What is now proposed builds on the proposition of non-territorial entities for common purposes and non-territorial constituencies that can accommodate “outsiders” without upsetting the demographic-political balance.

It is most important to take all the NE chief ministers and the national Opposition into confidence so that there is an early national consensus on the issue, hopefully within the next few months, as New Year’s gift to the nation marking the end of the country’s oldest and most bitter insurgency. The non-IM Naga factions should also not suffer from a sense of defeat and the arms of all cadres should be decommissioned and all of the underground rehabilitated and trained for suitable employment. This is vital, else many might lapse into crime or petty warlordism, resorting to using extortion to make a living. The example of SULFA, the demobilised ULFA cadres, is cautionary. And no political party should even think of hiring any of these demobilised cadres as its private storm-troopers.

As the mother of all Northeast insurgencies with international links, the NSCN’s return to the fold is likely to have a significantly positive impact on the Manipur-Meiti, Kuki and other insurgencies in the region. As in the case of the Mizo settlement, it would be an enormous morale booster all round, if even prior to the execution of formal constitutional amendments, a Naga accord in principle could be cemented by ushering in an interim government in which the former underground elements are participants pending fresh elections. As an alternative, a non-political caretaker government can be handed over charge.

Nagaland’s legislators have already unanimously resolved to resign to make way for a new peace government.
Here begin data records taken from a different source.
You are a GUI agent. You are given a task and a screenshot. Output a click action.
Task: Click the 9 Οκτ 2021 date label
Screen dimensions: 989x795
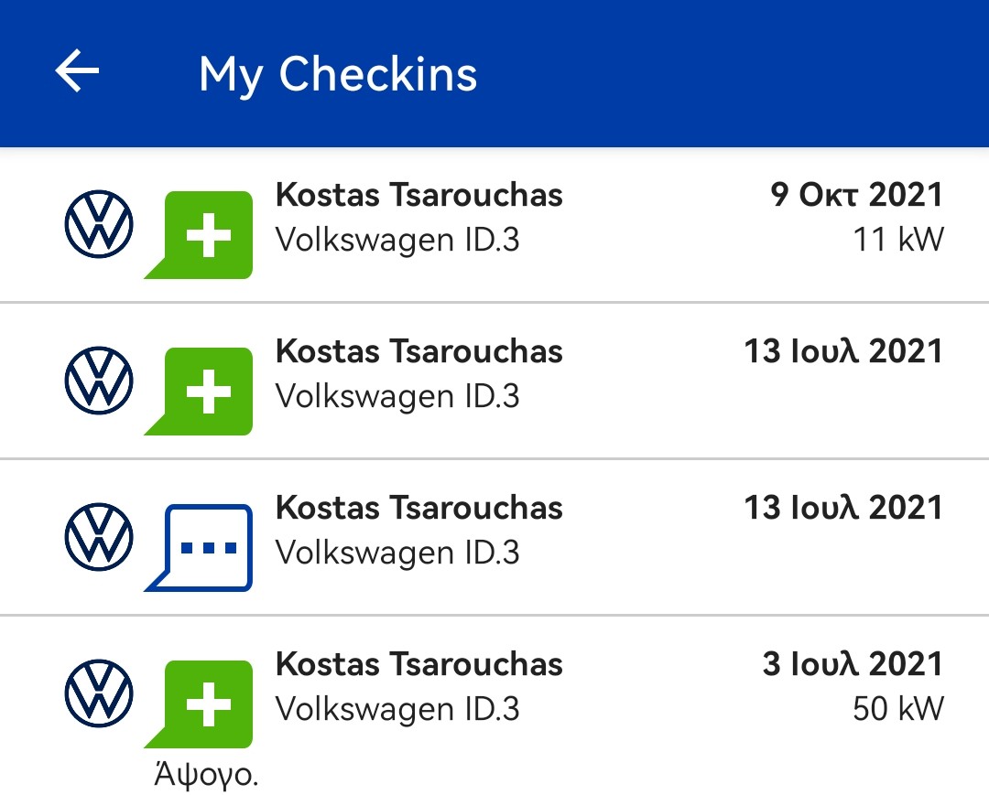tap(856, 195)
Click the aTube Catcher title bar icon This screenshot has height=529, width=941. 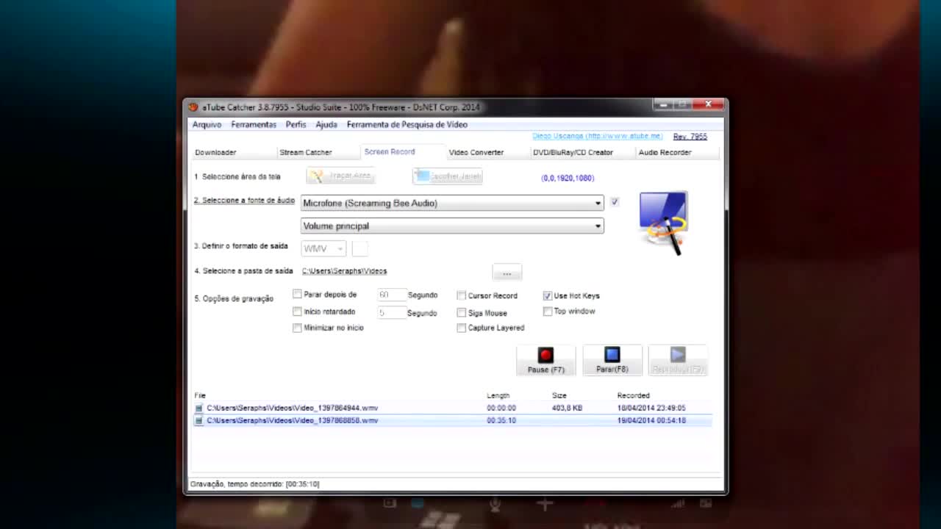point(193,107)
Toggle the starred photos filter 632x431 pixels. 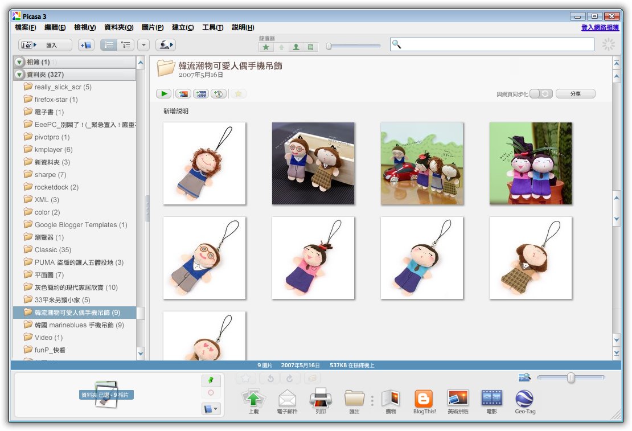(x=266, y=48)
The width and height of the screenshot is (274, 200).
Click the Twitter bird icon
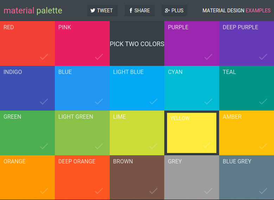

Such a government could be inducted into office with a mandate to conduct early polls to elect a new government. The situation in Nagaland is more complex than was the case in Mizoram as only two parties were essentially involved. Nevertheless, the precedent may not be entirely irrelevant. It would signal a new oneness of purpose, unity and confidence in building a new future for the Naga people and the entire Northeast within the larger Indian homeland.Extortions, parallel taxation and all other extra-constitutional practices must be allbe ended.

Such a gesture, as indeed an overall settlement, would not be lost on other dissident groups who might be encouraged to fall in line to win an honourable exit from the untenable positions in which they find themselves. To energise the emergence of a new Northeast, the misnamed DONeR Ministry and the non-functional Northeast Council must be restructured. The new Northeast Ministry, by some less patronising name, should be located with its Minister and staff in Shillong, with a small liaison office in Delhi on the model of the Atomic Energy Commission and ISRO which are headquartered in Mumbai and Bangalore respectively. The NEC, in turn, must truly be a substantive expert regional planning body (for the areas north and east of the Siliguri corridor) and not remain a mere subordinate agency of the Planning Commission. Its chairperson should be a full ex-officio Member of the Planning Commission and the NE Ministry should draw personnel from the Ministries of External Affairs, Commerce and Home to be the better able to implement a vigorous Look East and internal security policy and oversee regional cooperation with Bangladesh, Myanmar, Bhutan and China.

At the end of the day, development and economic opportunity ensure and reinforce peace. Derelict bodies like the Brahmaputra Board and Central Inland Water Transport Corporation must be revivified and made engines of dynamic growth. The promise of a Naga peace should galvanise action in a larger peace and development programme for the Northeast. The Government must act concurrently, not sequentially. And time matters.